- Portrayed by: Eileen Mayers
- Duration: 1961–1963, 1966, 1969, 1974
- First appearance: Episode 8 4 January 1961
- Last appearance: Episode 1431 2 October 1974
- Created by: Tony Warren
- Introduced by: Tony Warren (1961) H.V. Kershaw (1962, 1969) Peter Eckersley (1966) Susi Hush (1974)

= Sheila Birtles =

Fictional character from Coronation Street

Sheila Birtles (also Crossley) is a fictional character from the British ITV soap opera Coronation Street. She was portrayed by actress Eileen Mayers. The character is known for her "controversial" suicide plot which was ultimately axed.

==Casting==
Mayers left the series in 1963 and was asked to return for two episodes in 1969. In 1974, the actress returned to filming for another stint as Sheila.

==Storylines==
Through his many faults, Sheila falls hard for Neil Crossley (Geoffrey Matthews), so much so, that she does not see how badly he treated her. Neil only thinks of Sheila as a bit of fun, and after he stands her up on a date, she confronts him. Angered, Neil hits Sheila and leaves, leaving her devastated and she sinks into a deep depression. She pushes her friends away, and loses her job for not turning up. After she and Neil meet again, and he tells her in no uncertain terms that they are over, Sheila attempts suicide, but is found by Dennis Tanner (Philip Lowrie). On the doctor's recommendation, Sheila leaves Weatherfield, and moves in with her parents. Whilst there, Sheila discovers she is pregnant and gives birth to a baby boy in 1964, who she names Danny, before giving him up for adoption.

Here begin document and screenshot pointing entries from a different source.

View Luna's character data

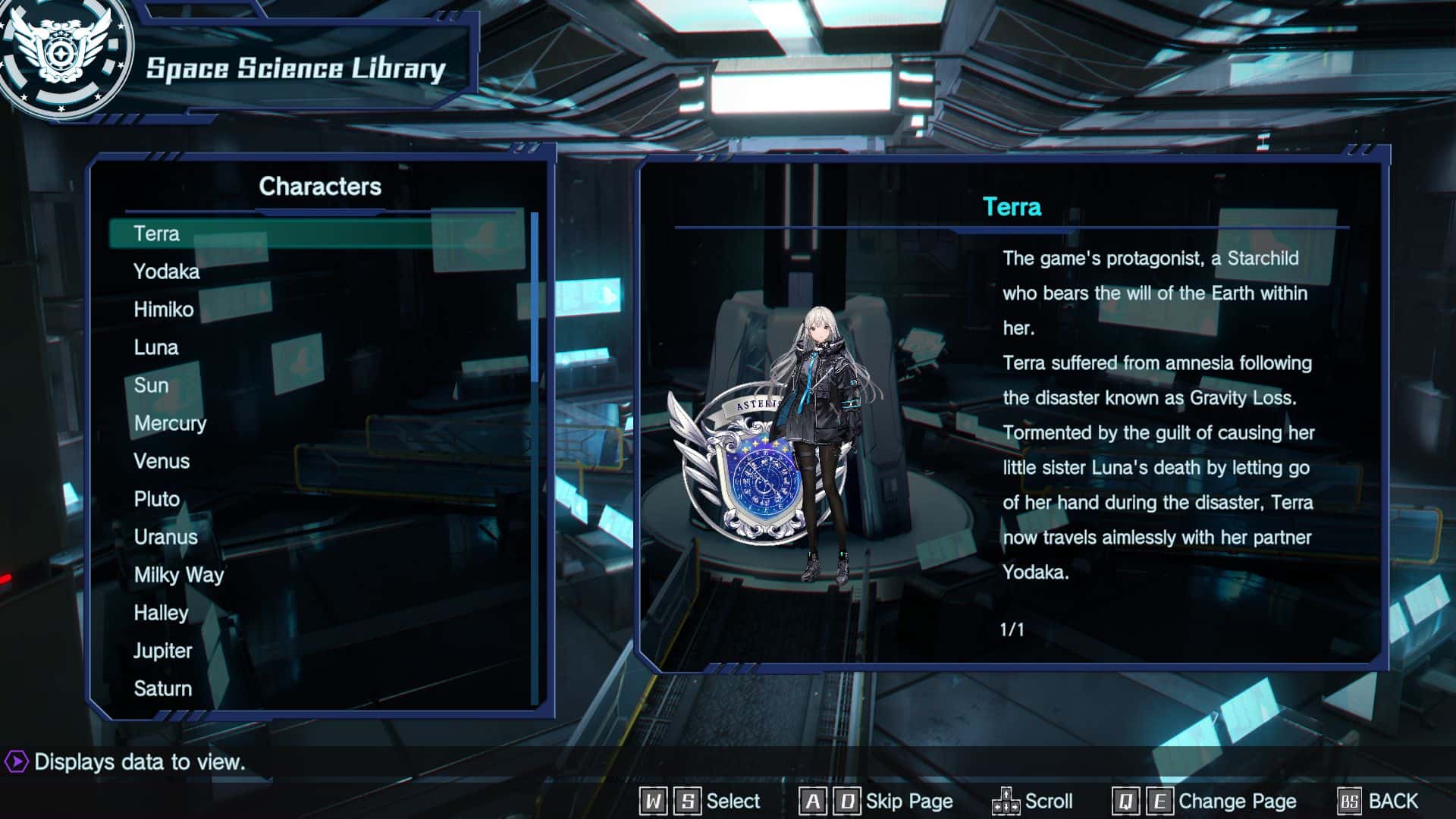point(155,347)
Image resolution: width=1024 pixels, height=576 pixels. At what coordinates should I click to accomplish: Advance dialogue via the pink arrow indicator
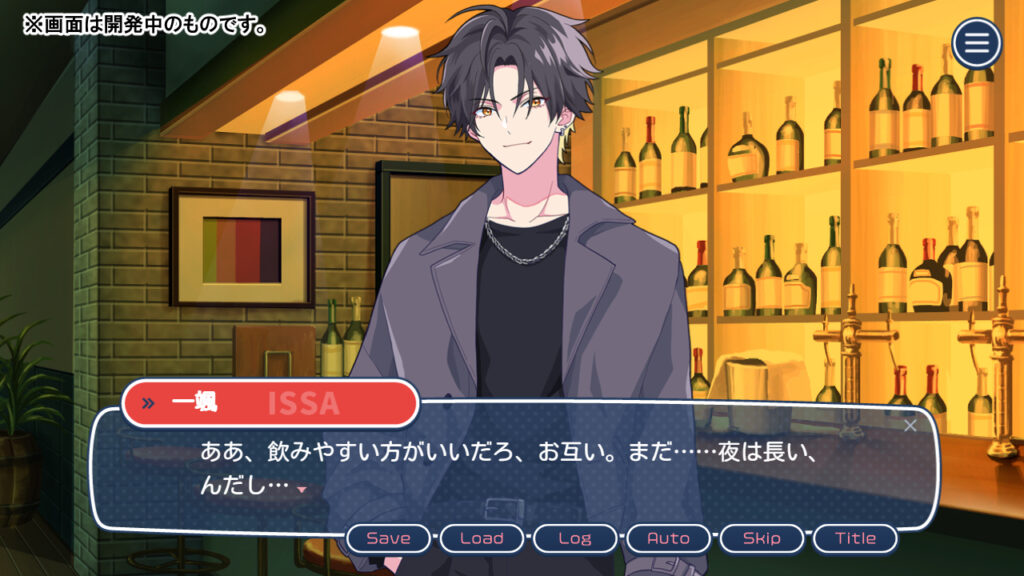click(301, 489)
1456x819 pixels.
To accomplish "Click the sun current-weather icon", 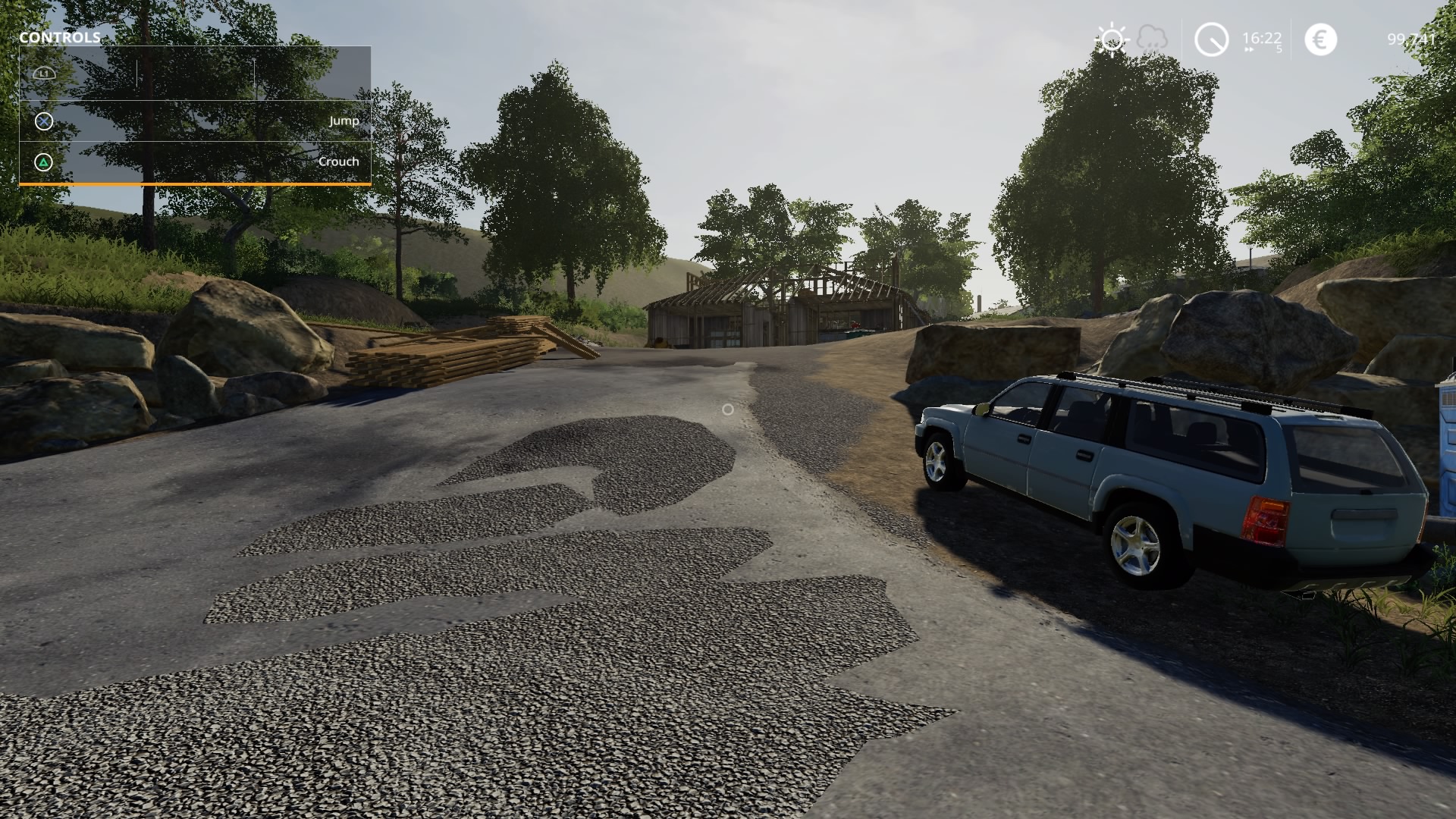I will [1111, 38].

In 1966, Sheila is set up on a blind date by a friend, and is shocked to find her date is Jerry Booth (Graham Haberfield), who she went on an unsuccessful date with years ago. Sheila and Jerry reconnect, and Sheila returns to Weatherfield and moves in with Elsie Tanner (Pat Phoenix), securing a job at the new factory. Sheila and Jerry quickly fall in love, and intend to marry, but when Sheila bumps into Neil later that year, her feelings for him come rushing back, and Neil proposes. Jerry is heartbroken when Sheila leaves with Neil.

==Reception==
After learning that Sheila's character was to commit suicide in 1963, the public was outraged. Instead, it was re-written and viewers saw the character take pills before the screen faded to black. Actress Eileen Mayers has claimed that "It was disappointing, it was good and it wasn't shown", referring to the suicide scenes. However, in 2011, the scenes were shown in the documentary The Corrie Years. Upon the announcement that the scenes were to air 50 years later, a Coronation Street insider told the Daily Mirror that "At the time it was deemed too controversial. But compared to what goes on in soaps these days, I don't think the scene will be very shocking." The character's suicide plot has been compared to that of Natasha Blakeman's in 2010 in the soap.